**Problem to solve**. Would you please print exactly the lines that run from the one with "Task: Click the C 220 CDI 4matic cell" to the last line of the data, both included, without any pictures?

**Exercise input**.
§ §

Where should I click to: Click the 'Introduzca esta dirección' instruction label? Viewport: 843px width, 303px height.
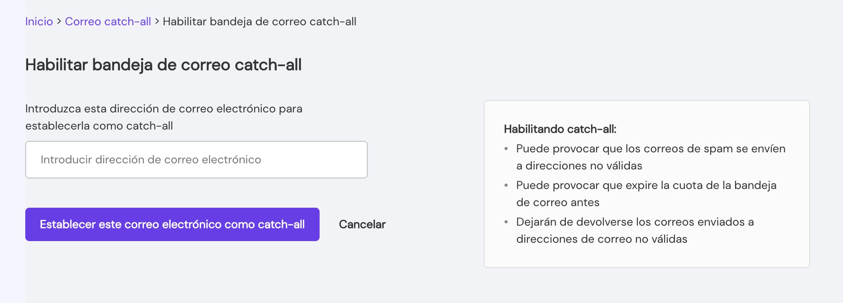[164, 109]
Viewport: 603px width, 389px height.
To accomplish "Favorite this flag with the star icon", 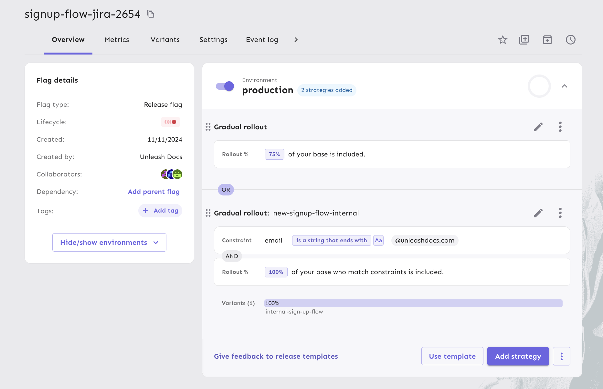I will click(x=503, y=40).
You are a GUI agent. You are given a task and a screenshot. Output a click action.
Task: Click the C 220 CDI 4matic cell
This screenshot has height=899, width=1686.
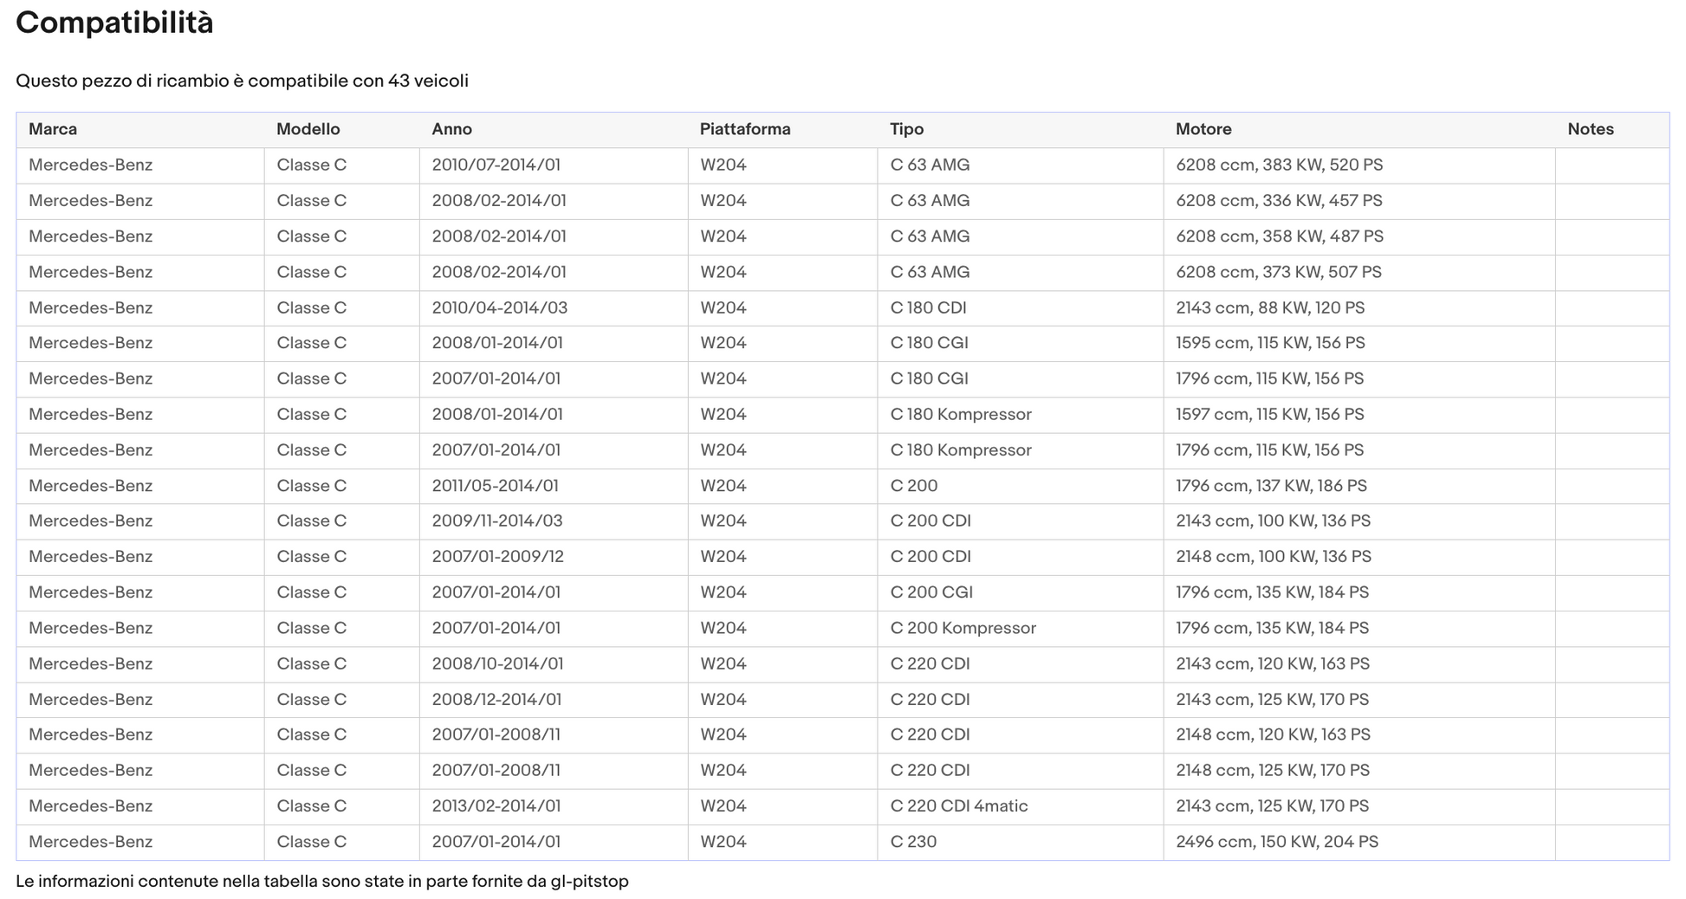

§ §

**Answer section**.
Task: Click the C 220 CDI 4matic cell
This screenshot has height=899, width=1686.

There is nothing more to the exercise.